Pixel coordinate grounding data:
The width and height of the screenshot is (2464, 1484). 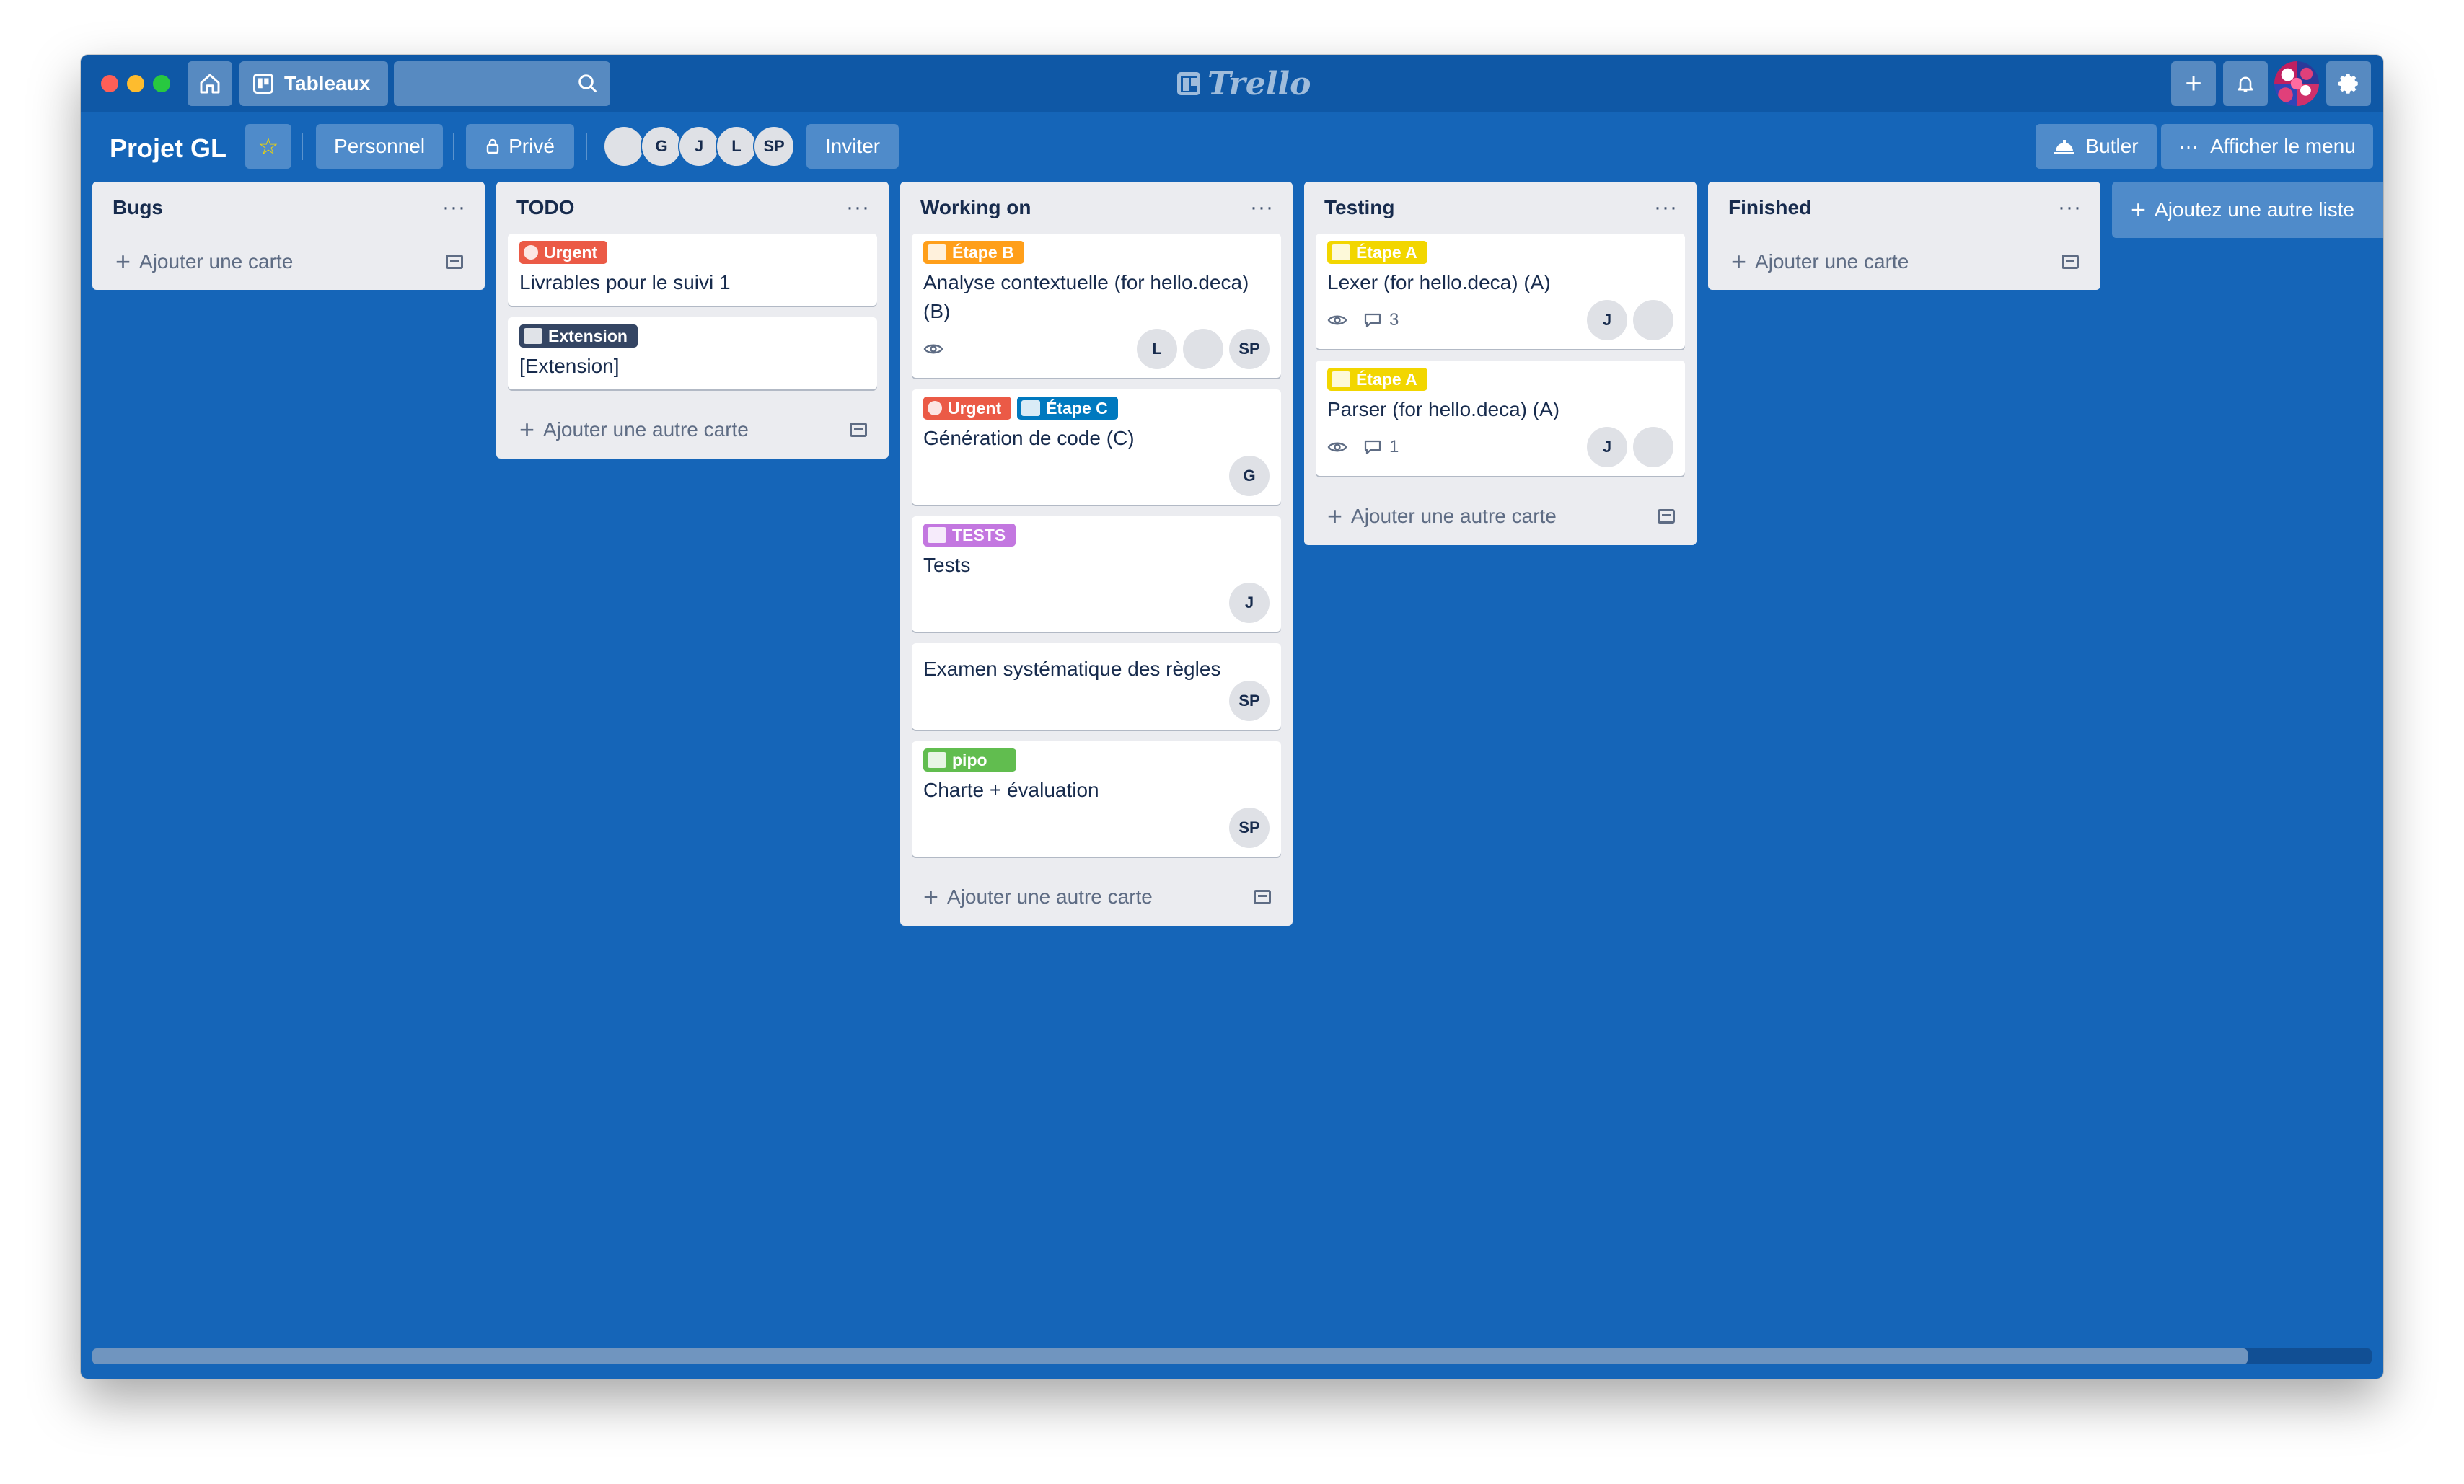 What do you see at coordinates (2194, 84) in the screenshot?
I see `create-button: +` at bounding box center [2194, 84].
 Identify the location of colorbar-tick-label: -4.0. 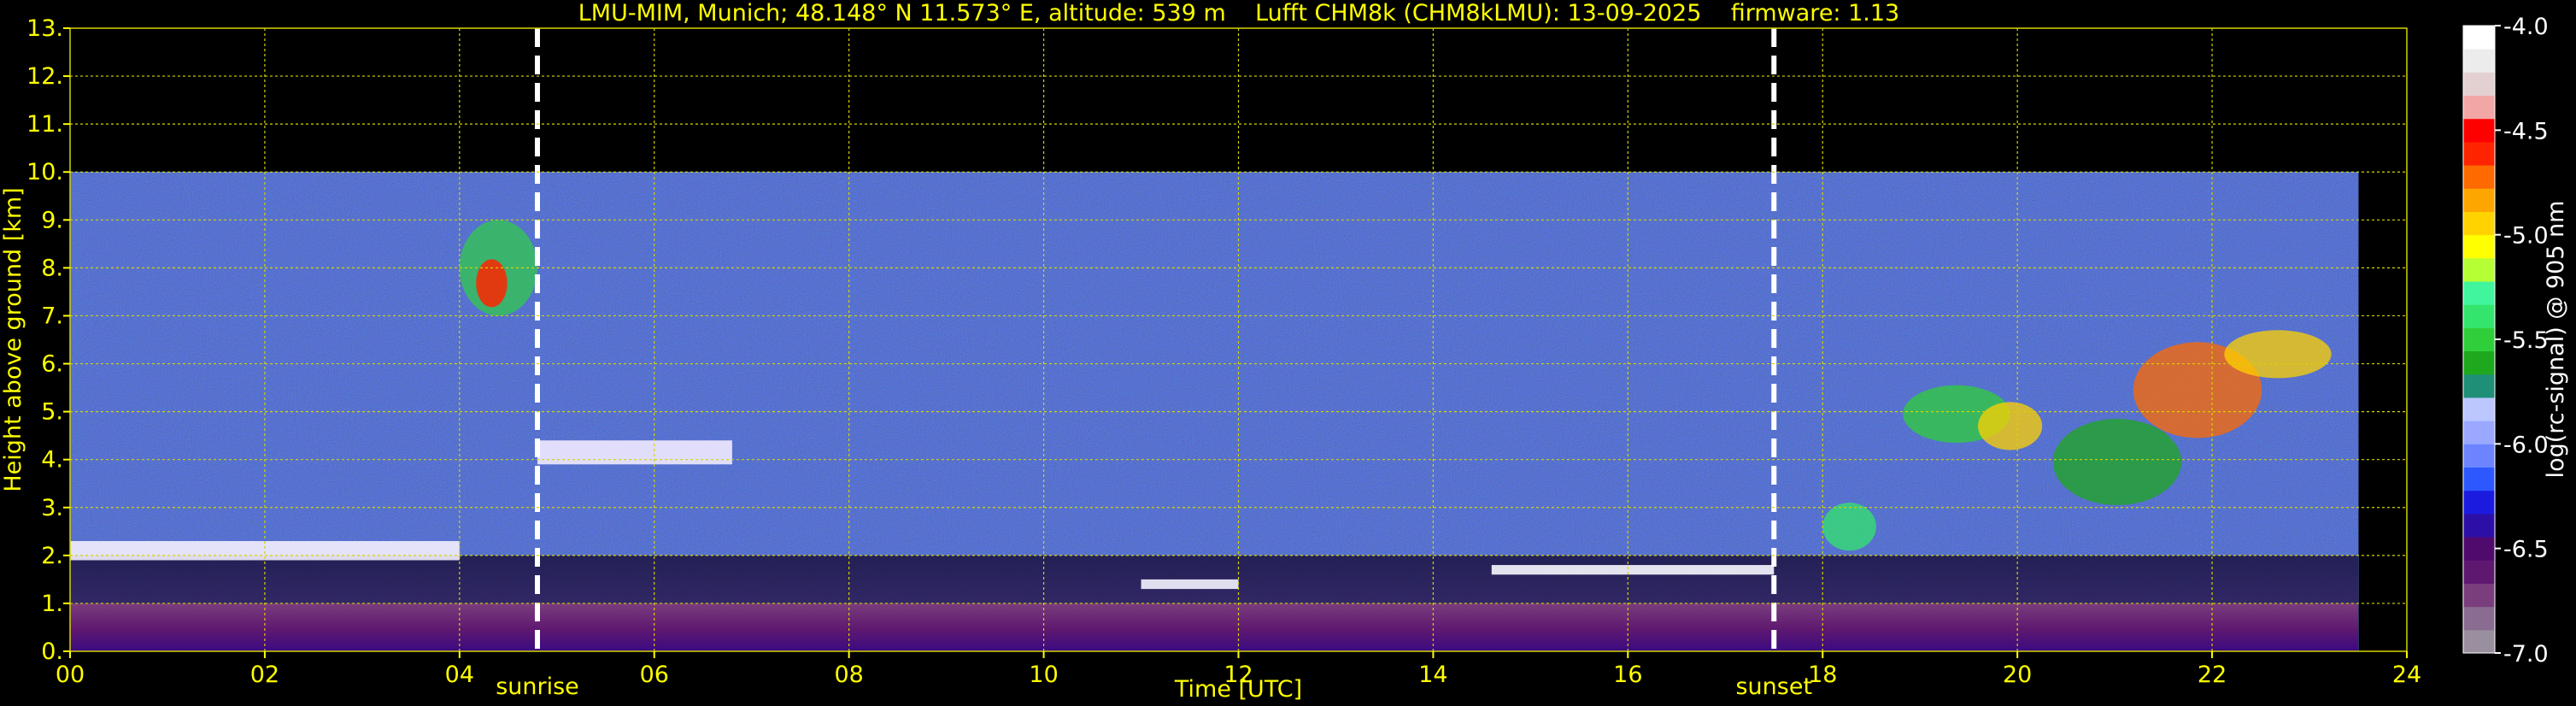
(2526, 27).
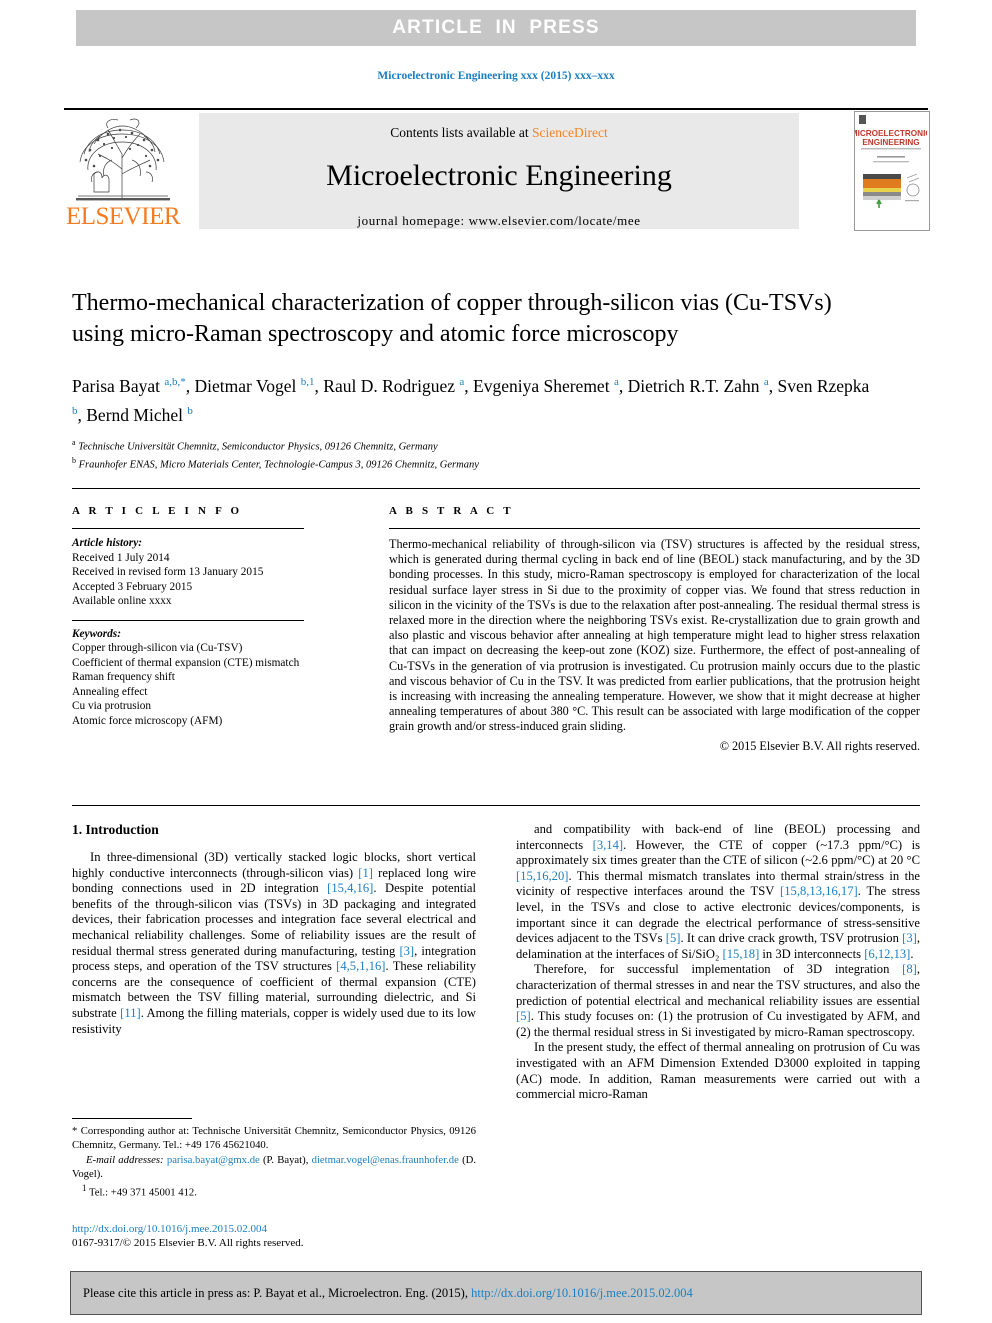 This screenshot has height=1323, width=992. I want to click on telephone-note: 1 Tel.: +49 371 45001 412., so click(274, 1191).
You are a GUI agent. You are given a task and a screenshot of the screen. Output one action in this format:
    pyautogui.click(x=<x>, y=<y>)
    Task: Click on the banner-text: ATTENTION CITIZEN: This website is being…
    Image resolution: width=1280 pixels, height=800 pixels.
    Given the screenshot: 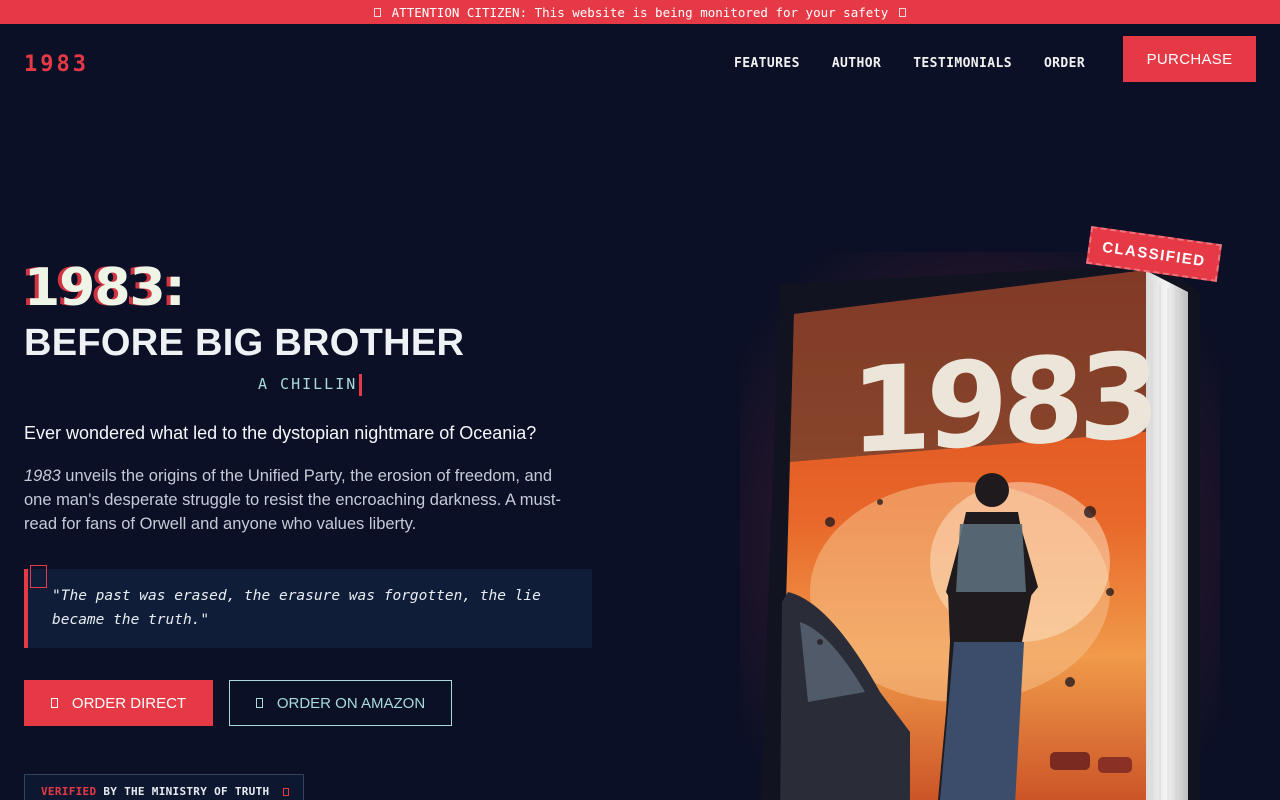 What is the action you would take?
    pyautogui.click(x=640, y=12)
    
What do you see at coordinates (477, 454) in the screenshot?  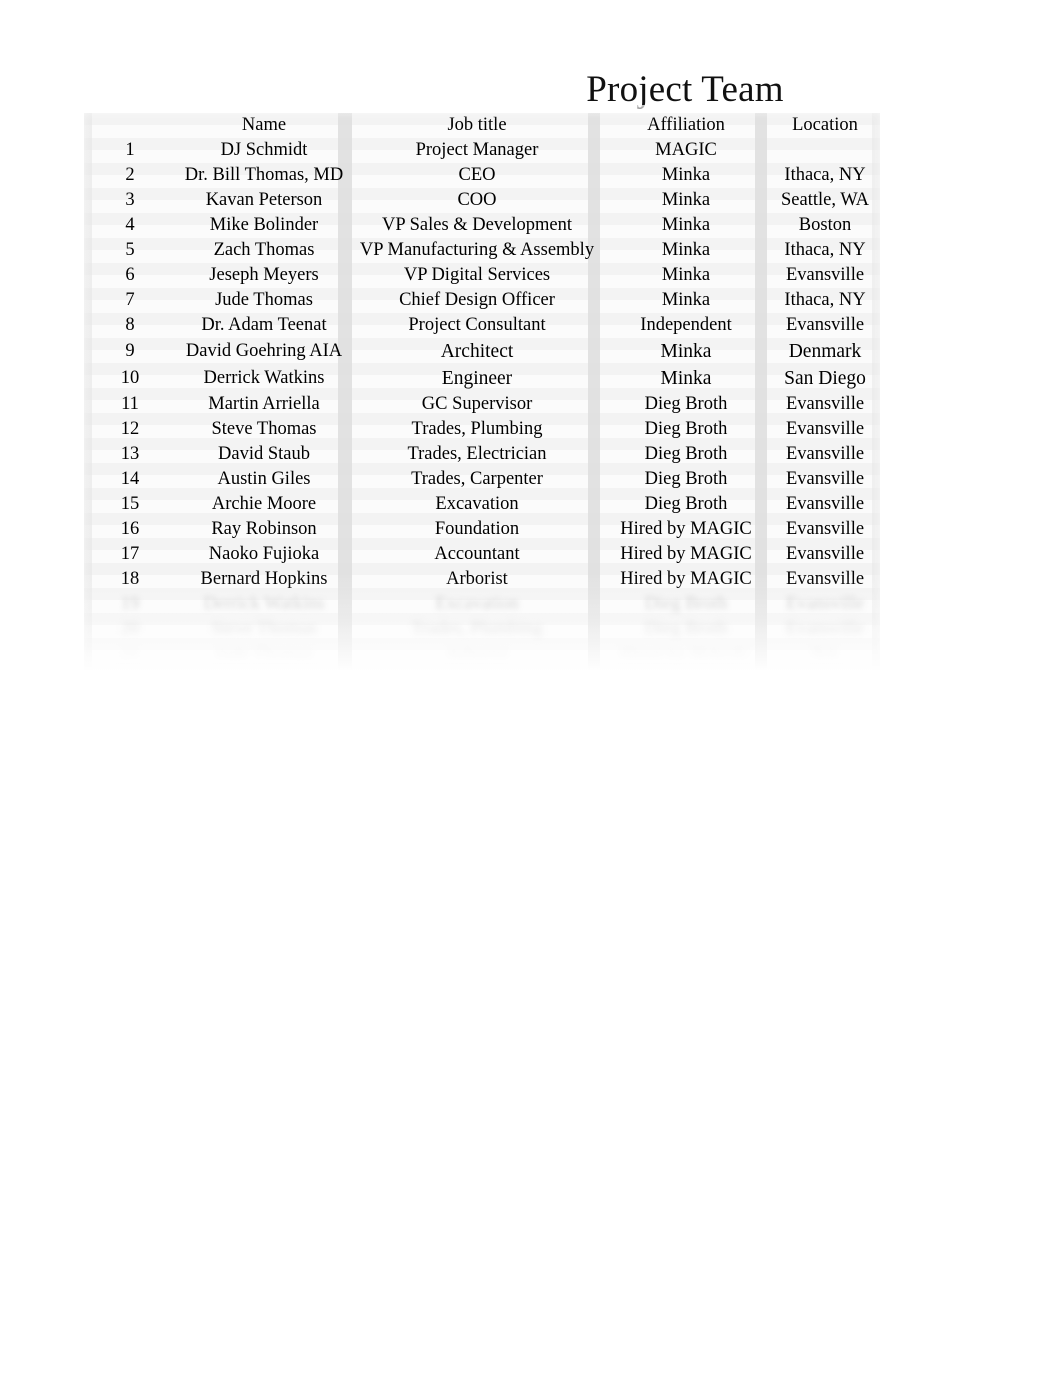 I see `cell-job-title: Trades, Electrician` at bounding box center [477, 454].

What the exercise asks:
Rewrite the lines in the rows above as a JSON list of strings, one string per line, starting at the line that contains "You are a GUI" and ending at the line that contains "Image resolution: width=1280". Leave out any blank lines.

Task answer:
[
  "You are a GUI agent. You are given a task and a screenshot of the screen. Output one action in this format:",
  "    pyautogui.click(x=<x>, y=<y>)",
  "    Task: Click on the banner-text: ATTENTION CITIZEN: This website is being…",
  "    Image resolution: width=1280 pixels, height=800 pixels."
]